## Tekstfragment
<<<<

Er wordt deze dagen veel gesproken over samen leven in één land, samen leven in één wereld. Mensen kunnen samen leven op basis van gedeelde waarden. Voor mij zijn mensenrechten het middel dat mensen bindt: in een samenleving, en tussen samenlevingen. Niet voor niets wordt in de Integratienota 2007-2011 met zoveel woorden gezegd dat iedere inwoner van Nederland zich in het maatschappelijk verkeer naar de grondrechten hoort te gedragen, en dat integratie ook betekent: leven met grondrechten die voor alle burgers gelijk zijn. Internationaal geldt precies hetzelfde: mensenrechten vertolken de standaard voor hoe we met elkaar behoren om te gaan; het zijn de spelregels waaraan ieder zich te houden heeft. Daar zit een morele kant aan (iedereen heeft recht op een menswaardig bestaan; niemand kan de ander zijn rechten ontzeggen) en een realistische kant (als iedereen elkaars rechten respecteert, wordt daarmee een gemeenschappelijk belang gediend). In het respect voor mensenrechten komen beschaving en belangen samen.

Vanuit die gedachte heb ik in november 2007 de mensenrechtenstrategie gepresenteerd, met de titel: Naar een Menswaardig Bestaan. Daarin staan de uitgangspunten van het Nederlandse mensenrechtenbeleid. Het zijn er vier. Ik sprak al over de eerste - het belang van universaliteit: dat mensenrechten altijd, overal en voor iedereen gelden. Dat betekent ook dat ik geen dubbele standaarden hanteer: als het nodig is, spreek ik net zo goed bevriende landen aan. Ook de Verenigde Staten, ook Israël, ook Europese lidstaten. De verwevenheid tussen mensenrechten, vrede en veiligheid is een tweede uitgangspunt, ook dat noemde ik zojuist toen ik sprak over het belang van een stabiele omgeving, en hoe respect voor mensenrechten daaraan bijdraagt. Een derde uitgangspunt is de ondeelbaarheid van mensenrechten: politieke rechten en economische, sociale en culturele rechten zijn allemaal even belangrijk om een menswaardig bestaan te kunnen leiden. En ten slotte is de stem van mensenrechten essentieel. Hiermee bedoel ik dat de roep om mensenrechten van buitenaf nooit afdoende zal kunnen zijn om veranderingen in een samenleving te bewerkstelligen. Mensen zullen hun eigen rechten moeten opeisen. Het Nederlandse beleid is er op gericht om lokale mensenrechtenverdedigers en organisaties die zich inzetten voor mensenrechten, te ondersteunen. Om deze reden heb ik Mensenrechtentulp ingesteld, een prijs die jaarlijks wordt toegekend aan iemand die bijzondere morele moed heeft getoond in de strijd voor mensenrechten. En om deze reden heb ik ook het Mensenrechtenfonds ingesteld. Daaruit worden vooral lokale projecten gefinancierd ter verbetering van de mensenrechtensituatie in een bepaald land of van een bepaalde groep mensen. Inmiddels zijn er meer dan vierhonderd projecten in zo’n zestig landen van de grond gekomen.

>>>>

## Overzicht
<<<<

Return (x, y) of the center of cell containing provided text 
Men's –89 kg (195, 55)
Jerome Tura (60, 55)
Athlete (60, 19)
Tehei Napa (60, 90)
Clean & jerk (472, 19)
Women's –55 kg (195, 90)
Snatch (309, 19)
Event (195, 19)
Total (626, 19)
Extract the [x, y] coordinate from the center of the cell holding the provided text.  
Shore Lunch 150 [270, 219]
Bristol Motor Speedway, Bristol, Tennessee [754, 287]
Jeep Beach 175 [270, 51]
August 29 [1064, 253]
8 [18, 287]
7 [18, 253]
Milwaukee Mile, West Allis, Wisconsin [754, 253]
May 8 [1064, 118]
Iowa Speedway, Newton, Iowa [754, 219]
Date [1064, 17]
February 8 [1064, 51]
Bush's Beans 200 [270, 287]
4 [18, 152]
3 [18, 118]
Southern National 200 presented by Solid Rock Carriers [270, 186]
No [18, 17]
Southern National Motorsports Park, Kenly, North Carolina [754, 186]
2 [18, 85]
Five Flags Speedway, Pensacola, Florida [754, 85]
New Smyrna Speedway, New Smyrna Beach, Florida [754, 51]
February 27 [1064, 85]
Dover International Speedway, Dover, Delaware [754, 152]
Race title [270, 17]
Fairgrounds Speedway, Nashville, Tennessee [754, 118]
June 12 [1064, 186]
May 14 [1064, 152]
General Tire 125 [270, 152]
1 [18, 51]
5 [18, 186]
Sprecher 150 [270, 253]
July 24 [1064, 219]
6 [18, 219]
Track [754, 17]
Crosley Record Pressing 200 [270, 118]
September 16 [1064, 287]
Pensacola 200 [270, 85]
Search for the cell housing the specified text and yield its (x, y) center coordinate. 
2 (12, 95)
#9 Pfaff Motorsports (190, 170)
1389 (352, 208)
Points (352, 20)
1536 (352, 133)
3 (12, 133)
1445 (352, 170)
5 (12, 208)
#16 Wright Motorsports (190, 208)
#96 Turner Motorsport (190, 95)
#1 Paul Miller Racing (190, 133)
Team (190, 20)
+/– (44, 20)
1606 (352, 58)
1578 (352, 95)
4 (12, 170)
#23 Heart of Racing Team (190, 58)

>>>>

## Opgaven
1 - Noem de uitgangspunten van het Nederlandse mensenrechtenbeleid die in het tekstfragment worden opgesomd.
2 - Geef alle rijen hierboven waarin de tekenreeks "Tennessee" voorkomt.

## Uitwerkingen
1 -
- Het belang van universaliteit: mensenrechten gelden altijd, overal en voor iedereen.
- De verwevenheid tussen mensenrechten, vrede en veiligheid.
- De ondeelbaarheid van mensenrechten: politieke rechten en economische, sociale en culturele rechten zijn even belangrijk.
- De stem van mensenrechten: mensen zullen hun eigen rechten moeten opeisen.

2 -
Bristol Motor Speedway, Bristol, Tennessee [754, 287]
Fairgrounds Speedway, Nashville, Tennessee [754, 118]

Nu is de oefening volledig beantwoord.